Second, the trajectory under an administration that touts frugality as article of faith; and, third, the broad question about whether lessons have been learnt since the nation’s celebrated exit from the debtor cartel of London and Paris Clubs a little less than one and half decades ago.

In all of these, the government has made the all-too-familiar argument that the debt situation is nothing to worry about.

Readily touted in this regard is Nigeria’s 2018 debt to GDP ratio of 27.26 percent which, in the circumstance, suggests that she is currently under-borrowed particularly when compared with her peers like South Africa, Kenya and Mexico whose Debt/GDP ratios are 74%, 53%, 57% and 46% respectively.

The government also insists, not entirely without basis, that the problem is a revenue one rather than debt. It cites the paltry 6 percent tax revenue to GDP ratio – reckoned among the lowest in the world – as proof of how much needs to be covered to bridge revenue shortfalls.

Again, by way of contrasts, the comparative tax to GDP ratios for Kenya is 15.7%, Morocco 21.8%, Cameroon-12.2% and South Africa’s 27.5%.

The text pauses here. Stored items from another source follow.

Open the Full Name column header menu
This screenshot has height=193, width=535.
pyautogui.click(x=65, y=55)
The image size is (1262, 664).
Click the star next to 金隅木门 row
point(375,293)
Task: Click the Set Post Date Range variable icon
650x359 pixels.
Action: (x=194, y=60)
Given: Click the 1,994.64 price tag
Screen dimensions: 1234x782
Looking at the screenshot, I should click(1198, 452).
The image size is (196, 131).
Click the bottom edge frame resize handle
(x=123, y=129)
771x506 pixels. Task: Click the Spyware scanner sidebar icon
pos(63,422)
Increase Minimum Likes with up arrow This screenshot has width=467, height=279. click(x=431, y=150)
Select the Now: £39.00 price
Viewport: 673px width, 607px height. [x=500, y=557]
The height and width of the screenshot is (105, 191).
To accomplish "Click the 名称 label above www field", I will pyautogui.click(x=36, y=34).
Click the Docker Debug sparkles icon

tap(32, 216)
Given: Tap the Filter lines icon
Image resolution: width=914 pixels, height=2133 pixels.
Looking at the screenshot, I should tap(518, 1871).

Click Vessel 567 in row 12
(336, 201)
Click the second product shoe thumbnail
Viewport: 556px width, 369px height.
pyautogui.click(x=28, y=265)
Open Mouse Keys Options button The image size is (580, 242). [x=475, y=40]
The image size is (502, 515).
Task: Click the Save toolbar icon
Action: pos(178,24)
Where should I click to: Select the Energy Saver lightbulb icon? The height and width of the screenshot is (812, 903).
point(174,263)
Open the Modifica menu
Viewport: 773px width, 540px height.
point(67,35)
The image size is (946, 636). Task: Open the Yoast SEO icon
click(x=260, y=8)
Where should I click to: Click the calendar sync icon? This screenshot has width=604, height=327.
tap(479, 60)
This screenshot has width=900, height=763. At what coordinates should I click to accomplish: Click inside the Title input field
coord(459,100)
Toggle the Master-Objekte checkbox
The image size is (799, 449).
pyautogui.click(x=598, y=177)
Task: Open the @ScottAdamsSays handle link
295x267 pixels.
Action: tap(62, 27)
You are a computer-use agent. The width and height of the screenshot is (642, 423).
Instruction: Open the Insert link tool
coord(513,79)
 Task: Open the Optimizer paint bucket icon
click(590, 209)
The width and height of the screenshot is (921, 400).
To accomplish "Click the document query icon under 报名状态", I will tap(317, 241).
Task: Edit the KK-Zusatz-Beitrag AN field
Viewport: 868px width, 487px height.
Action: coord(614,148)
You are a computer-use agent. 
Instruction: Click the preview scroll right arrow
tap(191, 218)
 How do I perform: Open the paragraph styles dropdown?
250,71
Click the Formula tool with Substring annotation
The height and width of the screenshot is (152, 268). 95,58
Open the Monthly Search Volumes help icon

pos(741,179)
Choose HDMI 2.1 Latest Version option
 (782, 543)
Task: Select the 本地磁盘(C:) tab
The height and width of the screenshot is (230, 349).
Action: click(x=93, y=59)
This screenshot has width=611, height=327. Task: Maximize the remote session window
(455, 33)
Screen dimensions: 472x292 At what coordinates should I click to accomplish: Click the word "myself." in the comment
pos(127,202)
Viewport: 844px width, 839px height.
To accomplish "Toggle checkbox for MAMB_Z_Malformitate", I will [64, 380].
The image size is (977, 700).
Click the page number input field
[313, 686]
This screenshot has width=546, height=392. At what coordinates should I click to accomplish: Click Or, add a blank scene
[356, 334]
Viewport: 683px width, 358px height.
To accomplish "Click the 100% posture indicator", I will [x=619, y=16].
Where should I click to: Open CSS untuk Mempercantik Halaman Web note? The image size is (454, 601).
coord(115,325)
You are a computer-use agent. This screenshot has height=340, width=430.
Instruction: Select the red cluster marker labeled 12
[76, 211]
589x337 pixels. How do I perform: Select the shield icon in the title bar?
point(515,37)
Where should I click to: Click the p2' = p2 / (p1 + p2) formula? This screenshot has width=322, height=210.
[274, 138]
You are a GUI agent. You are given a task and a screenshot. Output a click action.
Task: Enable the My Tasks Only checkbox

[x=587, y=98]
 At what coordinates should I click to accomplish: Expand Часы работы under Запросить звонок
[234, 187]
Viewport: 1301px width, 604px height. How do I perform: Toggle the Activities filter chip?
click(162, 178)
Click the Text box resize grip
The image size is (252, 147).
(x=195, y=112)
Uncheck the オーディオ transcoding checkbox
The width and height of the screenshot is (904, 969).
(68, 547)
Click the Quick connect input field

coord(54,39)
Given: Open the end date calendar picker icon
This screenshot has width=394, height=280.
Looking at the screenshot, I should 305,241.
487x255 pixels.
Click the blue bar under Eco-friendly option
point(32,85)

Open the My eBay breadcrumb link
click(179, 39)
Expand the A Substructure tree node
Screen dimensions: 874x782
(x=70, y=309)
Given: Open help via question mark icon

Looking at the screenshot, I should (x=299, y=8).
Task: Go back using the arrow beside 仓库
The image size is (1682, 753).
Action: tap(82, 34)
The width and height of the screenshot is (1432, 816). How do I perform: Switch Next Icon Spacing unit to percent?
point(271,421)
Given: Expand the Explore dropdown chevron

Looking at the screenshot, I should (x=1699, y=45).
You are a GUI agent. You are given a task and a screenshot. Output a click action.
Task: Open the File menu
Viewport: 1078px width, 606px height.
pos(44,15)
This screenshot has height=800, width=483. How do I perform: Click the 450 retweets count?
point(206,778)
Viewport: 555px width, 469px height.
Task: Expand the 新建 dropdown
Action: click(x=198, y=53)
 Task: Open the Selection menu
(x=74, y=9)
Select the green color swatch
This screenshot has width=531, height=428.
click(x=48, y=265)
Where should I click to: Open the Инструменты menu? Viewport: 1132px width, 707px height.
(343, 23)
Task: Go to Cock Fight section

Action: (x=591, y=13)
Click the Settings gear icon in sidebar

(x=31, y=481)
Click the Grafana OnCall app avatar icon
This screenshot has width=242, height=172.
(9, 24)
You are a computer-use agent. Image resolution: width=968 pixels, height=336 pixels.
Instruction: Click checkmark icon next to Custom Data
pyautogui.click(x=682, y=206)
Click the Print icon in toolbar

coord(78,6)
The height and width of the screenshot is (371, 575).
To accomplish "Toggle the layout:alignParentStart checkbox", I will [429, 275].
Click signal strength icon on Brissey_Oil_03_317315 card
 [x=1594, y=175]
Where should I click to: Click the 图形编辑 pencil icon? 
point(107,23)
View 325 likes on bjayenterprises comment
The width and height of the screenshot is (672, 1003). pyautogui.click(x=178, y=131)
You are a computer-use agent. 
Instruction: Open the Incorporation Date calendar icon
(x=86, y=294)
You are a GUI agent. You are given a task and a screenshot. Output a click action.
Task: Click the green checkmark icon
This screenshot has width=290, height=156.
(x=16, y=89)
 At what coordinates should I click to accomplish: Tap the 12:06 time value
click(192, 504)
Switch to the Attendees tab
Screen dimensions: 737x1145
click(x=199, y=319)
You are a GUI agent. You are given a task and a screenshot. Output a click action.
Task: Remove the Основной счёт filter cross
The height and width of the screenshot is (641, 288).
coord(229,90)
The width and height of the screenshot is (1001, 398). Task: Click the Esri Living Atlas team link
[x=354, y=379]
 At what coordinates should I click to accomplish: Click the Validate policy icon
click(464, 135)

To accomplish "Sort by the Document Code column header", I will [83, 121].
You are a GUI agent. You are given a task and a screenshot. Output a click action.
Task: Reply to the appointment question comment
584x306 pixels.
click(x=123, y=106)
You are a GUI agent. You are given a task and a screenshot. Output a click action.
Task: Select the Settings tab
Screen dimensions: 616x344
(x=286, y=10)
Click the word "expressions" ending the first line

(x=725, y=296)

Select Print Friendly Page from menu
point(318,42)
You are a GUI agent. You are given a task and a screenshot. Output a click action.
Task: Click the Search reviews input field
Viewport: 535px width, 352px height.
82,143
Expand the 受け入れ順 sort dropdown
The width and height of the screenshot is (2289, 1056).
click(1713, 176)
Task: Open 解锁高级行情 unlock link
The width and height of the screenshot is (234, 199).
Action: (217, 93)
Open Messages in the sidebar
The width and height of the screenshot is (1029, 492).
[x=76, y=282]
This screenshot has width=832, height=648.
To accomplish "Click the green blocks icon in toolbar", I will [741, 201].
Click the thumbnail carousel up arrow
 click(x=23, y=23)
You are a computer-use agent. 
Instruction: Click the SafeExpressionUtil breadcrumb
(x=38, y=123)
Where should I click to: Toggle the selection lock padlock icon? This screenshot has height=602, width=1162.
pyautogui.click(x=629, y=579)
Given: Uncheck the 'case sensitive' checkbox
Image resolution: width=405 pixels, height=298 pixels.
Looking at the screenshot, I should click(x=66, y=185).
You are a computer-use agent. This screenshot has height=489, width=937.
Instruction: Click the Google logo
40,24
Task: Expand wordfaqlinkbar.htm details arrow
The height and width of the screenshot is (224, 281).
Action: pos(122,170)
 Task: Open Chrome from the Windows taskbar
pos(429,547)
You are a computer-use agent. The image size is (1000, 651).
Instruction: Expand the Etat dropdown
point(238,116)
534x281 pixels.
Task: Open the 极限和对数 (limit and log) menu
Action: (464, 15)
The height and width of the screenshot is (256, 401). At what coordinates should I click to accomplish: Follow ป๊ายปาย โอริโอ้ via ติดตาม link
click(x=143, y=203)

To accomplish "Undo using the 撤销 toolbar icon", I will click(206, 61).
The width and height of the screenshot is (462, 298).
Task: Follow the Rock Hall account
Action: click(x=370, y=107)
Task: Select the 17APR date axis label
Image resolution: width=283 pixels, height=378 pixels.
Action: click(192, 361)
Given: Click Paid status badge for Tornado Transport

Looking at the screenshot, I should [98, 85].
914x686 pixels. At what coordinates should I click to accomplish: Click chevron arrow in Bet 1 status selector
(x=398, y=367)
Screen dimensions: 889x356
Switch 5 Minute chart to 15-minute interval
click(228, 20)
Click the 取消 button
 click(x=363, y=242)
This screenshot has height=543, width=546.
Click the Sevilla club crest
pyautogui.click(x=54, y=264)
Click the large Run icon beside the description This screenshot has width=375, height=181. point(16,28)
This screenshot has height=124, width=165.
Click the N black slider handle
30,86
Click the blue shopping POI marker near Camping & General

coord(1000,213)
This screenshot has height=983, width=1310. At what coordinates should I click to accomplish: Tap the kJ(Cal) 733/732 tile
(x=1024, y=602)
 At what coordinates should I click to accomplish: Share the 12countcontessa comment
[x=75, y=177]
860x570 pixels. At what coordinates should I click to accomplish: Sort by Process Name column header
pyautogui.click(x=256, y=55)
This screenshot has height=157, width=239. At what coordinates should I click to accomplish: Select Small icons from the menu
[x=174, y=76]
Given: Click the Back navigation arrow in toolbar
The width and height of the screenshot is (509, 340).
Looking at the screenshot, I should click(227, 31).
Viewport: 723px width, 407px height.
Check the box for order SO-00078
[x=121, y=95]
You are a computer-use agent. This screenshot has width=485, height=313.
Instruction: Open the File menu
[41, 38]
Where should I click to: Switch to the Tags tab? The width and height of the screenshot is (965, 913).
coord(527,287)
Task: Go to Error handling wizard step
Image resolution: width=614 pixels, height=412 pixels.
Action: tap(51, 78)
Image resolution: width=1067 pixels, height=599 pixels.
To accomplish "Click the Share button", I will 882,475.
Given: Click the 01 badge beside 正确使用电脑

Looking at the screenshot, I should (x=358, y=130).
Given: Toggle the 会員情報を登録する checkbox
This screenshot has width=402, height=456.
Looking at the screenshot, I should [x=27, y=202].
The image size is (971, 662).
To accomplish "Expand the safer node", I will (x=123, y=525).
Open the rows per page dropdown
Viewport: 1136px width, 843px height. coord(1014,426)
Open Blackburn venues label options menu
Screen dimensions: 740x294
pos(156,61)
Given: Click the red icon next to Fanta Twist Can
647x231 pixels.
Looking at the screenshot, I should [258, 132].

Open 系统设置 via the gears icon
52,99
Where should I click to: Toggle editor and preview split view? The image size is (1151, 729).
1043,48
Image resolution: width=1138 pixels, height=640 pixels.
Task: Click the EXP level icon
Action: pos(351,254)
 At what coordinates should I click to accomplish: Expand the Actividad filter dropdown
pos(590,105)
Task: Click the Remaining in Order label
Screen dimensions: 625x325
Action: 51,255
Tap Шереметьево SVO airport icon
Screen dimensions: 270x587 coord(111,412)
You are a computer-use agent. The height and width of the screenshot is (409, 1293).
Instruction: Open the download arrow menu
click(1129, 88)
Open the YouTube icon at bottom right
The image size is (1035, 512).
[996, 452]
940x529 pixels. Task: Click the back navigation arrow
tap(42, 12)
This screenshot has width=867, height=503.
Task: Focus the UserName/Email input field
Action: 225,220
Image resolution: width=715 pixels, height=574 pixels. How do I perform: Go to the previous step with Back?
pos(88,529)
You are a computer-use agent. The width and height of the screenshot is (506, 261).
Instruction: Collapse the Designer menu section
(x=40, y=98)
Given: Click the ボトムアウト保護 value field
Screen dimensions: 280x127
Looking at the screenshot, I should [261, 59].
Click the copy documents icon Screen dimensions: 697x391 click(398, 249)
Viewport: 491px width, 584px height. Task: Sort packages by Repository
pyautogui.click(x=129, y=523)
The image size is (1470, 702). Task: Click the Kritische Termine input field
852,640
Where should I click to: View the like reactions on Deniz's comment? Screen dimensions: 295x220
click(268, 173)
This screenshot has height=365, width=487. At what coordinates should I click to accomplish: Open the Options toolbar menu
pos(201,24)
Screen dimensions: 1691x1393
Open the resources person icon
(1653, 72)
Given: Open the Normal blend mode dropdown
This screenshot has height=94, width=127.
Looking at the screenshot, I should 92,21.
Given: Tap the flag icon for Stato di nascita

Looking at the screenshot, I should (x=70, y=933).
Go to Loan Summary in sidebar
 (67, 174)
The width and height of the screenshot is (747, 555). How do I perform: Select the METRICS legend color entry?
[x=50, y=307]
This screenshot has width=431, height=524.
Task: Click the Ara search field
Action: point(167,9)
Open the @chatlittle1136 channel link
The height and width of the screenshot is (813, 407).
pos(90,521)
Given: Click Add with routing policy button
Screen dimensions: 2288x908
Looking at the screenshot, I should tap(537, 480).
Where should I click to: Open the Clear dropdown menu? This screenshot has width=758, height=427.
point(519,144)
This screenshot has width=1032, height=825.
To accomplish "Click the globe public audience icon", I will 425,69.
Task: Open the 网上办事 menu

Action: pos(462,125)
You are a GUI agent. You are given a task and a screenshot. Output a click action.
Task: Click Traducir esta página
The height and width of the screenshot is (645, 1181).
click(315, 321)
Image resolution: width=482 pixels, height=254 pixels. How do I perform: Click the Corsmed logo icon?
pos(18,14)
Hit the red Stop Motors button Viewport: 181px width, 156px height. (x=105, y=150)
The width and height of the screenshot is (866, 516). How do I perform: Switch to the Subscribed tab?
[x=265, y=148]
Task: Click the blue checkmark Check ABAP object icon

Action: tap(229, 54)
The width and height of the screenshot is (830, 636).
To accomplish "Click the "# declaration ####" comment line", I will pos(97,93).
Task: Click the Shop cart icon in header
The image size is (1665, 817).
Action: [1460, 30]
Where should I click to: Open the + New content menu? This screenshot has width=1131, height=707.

Both sides of the arguments, to put matters succinctly, are as valid as the conclusions that they derive. Unfortunately, the luxury of such purely academic and open-ended debates is one that the country can ill-afford at this time when the economy not only limps along at an average 2.1 percent growth (compared with population growth rate of 2.5 percent) but at a time the infrastructure gaps are such that would require an estimated annual spend of $30bn(about N9.47tn) over the course of the next 10 years to close.

While it beggars belief that a nation that once celebrated an exit from the clutches of debtors is back on that very tragic path.

This is after a record haul of N70 trillion in oil revenue in a space 13 years.  This is just as tragic is the current mindset in which top officials are known to clutch to meaningless statistics to justify their appetite for free money that flow into our coffers in the guise of foreign loans.

Yet the same officials have done pretty little to either clean up the mess that our public finance has become or devise effective strategies to harness our non-oil revenue sources.

Yes, it is true that the country has revenue problem. Indeed, the current tax to GDP ratio is atrocious.

At VAT collection efficiency of 0.2, the nation’s best efforts come far behind the African regional average of 0.33.Currently, an estimated 19 million Nigerians are said to pay into federal or state tax coffers even as the Federal Inland Revenue Service (FIRS) says it plans to raise this figure to 45 million.

Rather than seek convenience in foreign debts in the vain hope that things will somehow improve, one would have expected the government to move with the same fierce urgency to overhaul the tax infrastructure through automation.

This will ensure all eligible payers are brought into the tax net and to compel compliance with applicable tax regulations by all cadres of players.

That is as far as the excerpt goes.